Figure 6. Loss of MST1/2 activity in cells and liver reduces p110α phosphorylation.

(A) Immunoblot for the indicated proteins using lysates from serum starved primary mouse hepatocytes isolated from WT mice that were stimulated with vehicle (DMSO), FSK (20 μM), or FSK and the MST1/2 inhibitor XMU (10 μM).

(B) Immunoblot for the indicated proteins using lysates from HEK293A parental cells or a line with CRISPR deletion of MST1 and MST2 (MST1/2 DKO) that were serum starved for 2 h and pre-treated with vehicle (DMSO) or the PKA inhibitor H-89 (10 μM) for 1 h before stimulating with FSK (20 μM) for 10 or 20 min.

(C) The ECAR was monitored in HEK293A parental, MST1/2 DKO, and Last1DKO cells for 1 h. Arrows indicate injection of glucose (10 mM), FSK (20 μM), Oligo (1 μM), and 2DG (50 mM). N = 15 wells. Results are representative of 3 independent experiments.

(D) The suppression (%) of ECAR following the addition of FSK (20 μM) using data from (C).

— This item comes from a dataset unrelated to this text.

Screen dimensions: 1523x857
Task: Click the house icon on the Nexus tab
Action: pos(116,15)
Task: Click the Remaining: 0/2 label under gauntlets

N = 15.

(E) Immunoblot for the indicated proteins using lysates from livers taken from animals (Stk3^f/f;Stk4^f/f, Alb-Cre^−/− and Stk3^f/f;Stk4^f/f, Alb-Cre^+/−) that were injected with vehicle (normal saline) or Epi (0.3 μg/g).

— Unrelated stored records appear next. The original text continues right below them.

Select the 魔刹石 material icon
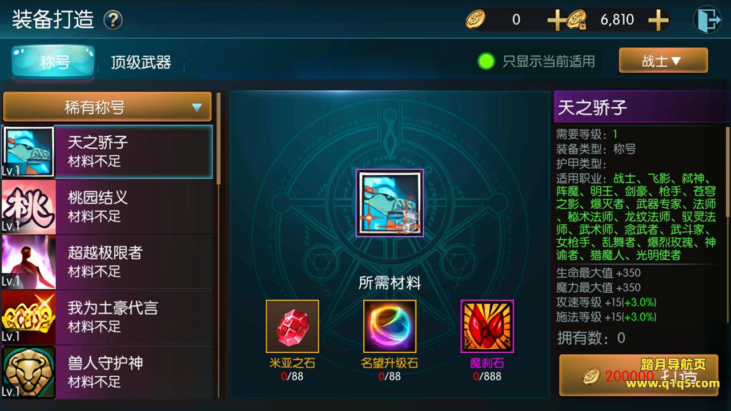Viewport: 731px width, 411px height. coord(487,326)
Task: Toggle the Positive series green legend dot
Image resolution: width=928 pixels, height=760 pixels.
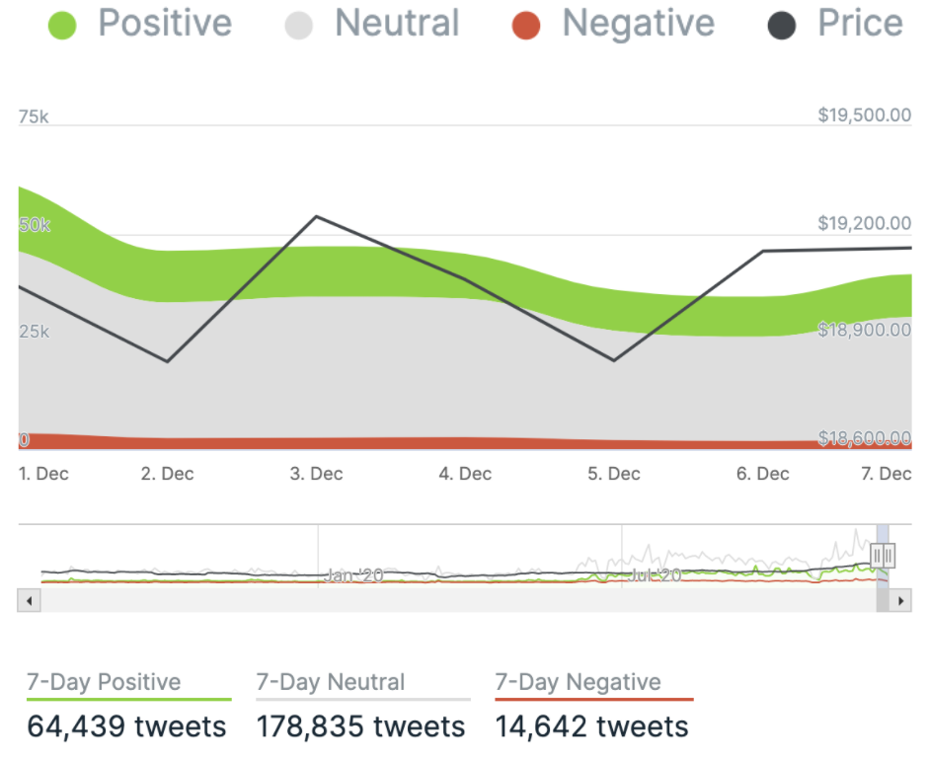Action: [63, 25]
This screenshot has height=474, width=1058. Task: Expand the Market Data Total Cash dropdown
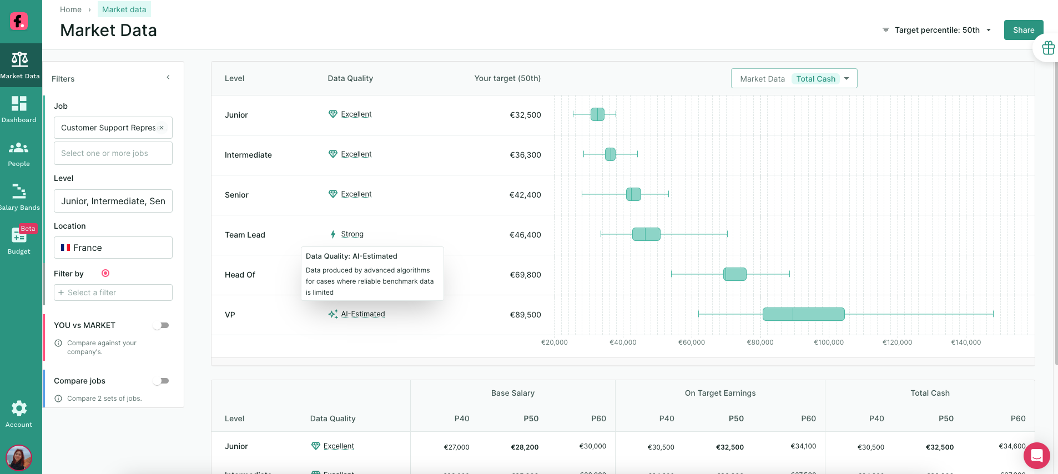(794, 78)
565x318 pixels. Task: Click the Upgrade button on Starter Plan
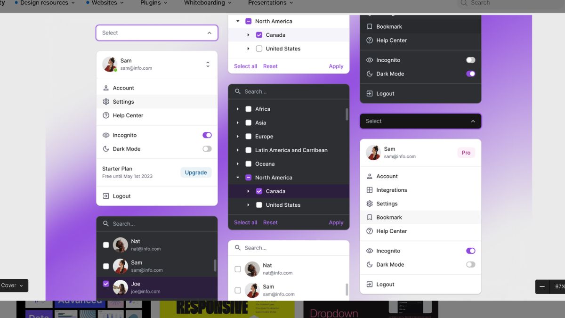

(F) Quantification of the ratios of pT1061 to total p110α and pAKT to total AKT using band intensity from (E). In (C), (D), and (F) data are represented as mean ± SEMs. Comparisons made via two-way ANOVA with Sidak’s multiple comparisons post-test (D) and ANOVA with Turkey’s multiple comparisons post-test (F).